In OpenShift, MachineConfigPool (MCP) updates are not “just config changes.” They trigger node reboots when anything in the MachineConfig changes that affects RHCOS’ immutable OS layer.
Why control the blast radius
1. Avoid mass pod disruption
- If you have a single MCP for all workers, every worker will reboot, draining and rescheduling workloads.
- In clusters with tight capacity, pods may not have room to reschedule → degraded apps, outages.
- Masters reboot too (for their own MCP), temporarily reducing control-plane quorum while each restarts.
2. Avoid quorum loss on the control plane
- Masters are in their own MCP (master).
- If you reboot too many at once (or don’t wait for one to fully come back), etcd quorum can be lost → full API outage.
- The MCO is cautious with masters (one-at-a-time), but if you also change the worker pool at the same time, you stress the cluster twice over.

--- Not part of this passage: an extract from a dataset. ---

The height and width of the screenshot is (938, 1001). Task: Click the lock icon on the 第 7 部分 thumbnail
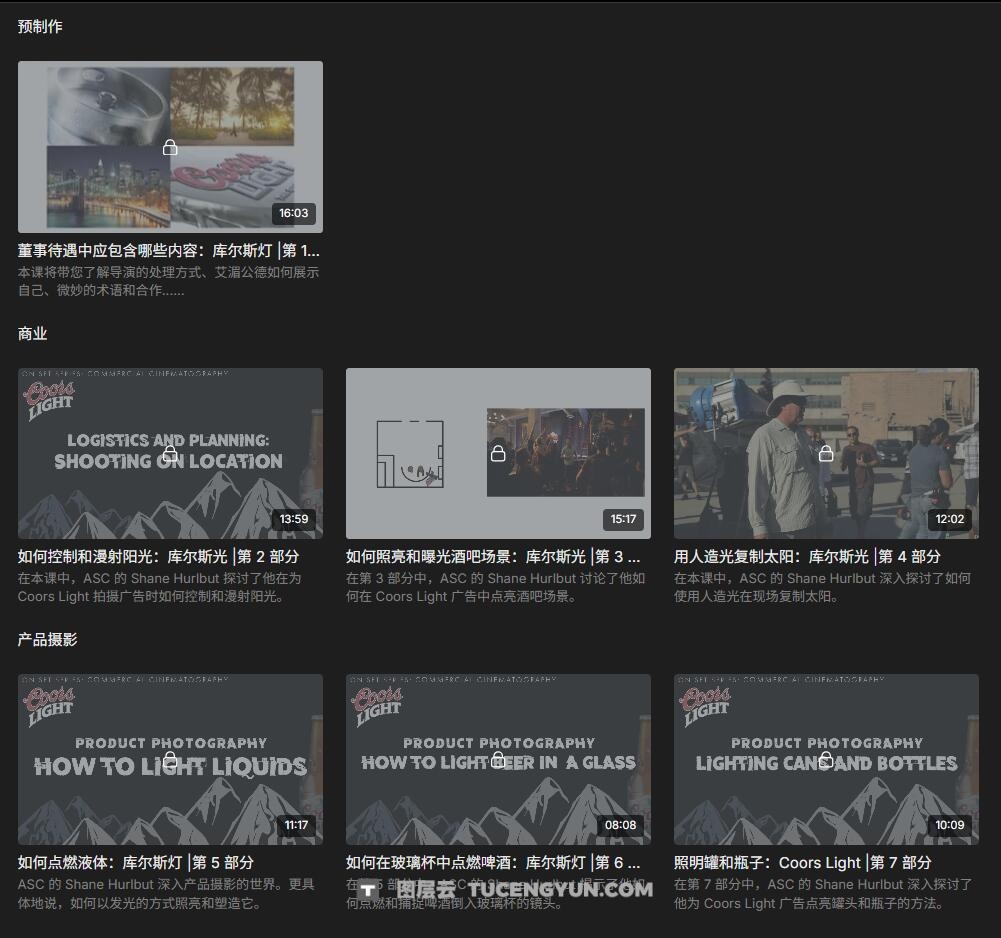pyautogui.click(x=826, y=759)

3. Avoid parallel drain storms
- On large clusters, multiple MCPs can roll in parallel unless you pause them.
- Each draining node will evict workloads → if your PodDisruptionBudgets are tight, updates can fail or leave workloads unavailable.
Why pause MCP (masters vs workers)

Top (green) — With pausing:
- Masters roll one at a time (0 → 15 → 30 min).
- Only after masters are done, workers roll one at a time after unpausing (45 min onward).
- Minimal disruption overlap.
Bottom (red) — Without pausing:
- Masters and workers start rolling at the same time.
- Multiple drains happen in parallel, more pod evictions, higher disruption risk, and more stress on scheduling capacity.
This is why pausing MCPs before a big config change keeps the blast radius under control.
How to control it?
Pause the MCP, apply your mirror objects, then unpause during a window (Do masters separately):
oc patch mcp worker -p '{"spec":{"paused":true}}' --type=merge
Once it’s paused (check mcp to make sure the changes above is applied), then apply the change → unpause the pool you want to roll → wait until it’s fully updated → then unpause the next pool.
oc patch mcp worker -p '{"spec":{"paused":false}}' --type=merge
- Do masters first if the change affects both pools, so control-plane is stable before you touch the workers.
- Use canary MCPs for big fleets — assign a subset of nodes to a separate MCP (label selectors) and let that roll first.
If you only need a one‑off image fixed fast, you can override references in that deployment to point straight at your mirror and avoid a global node reboot.
Expect any pods that were in ImagePullBackOff to restart anyway once mirrors are active—they’ll finally pull and come up.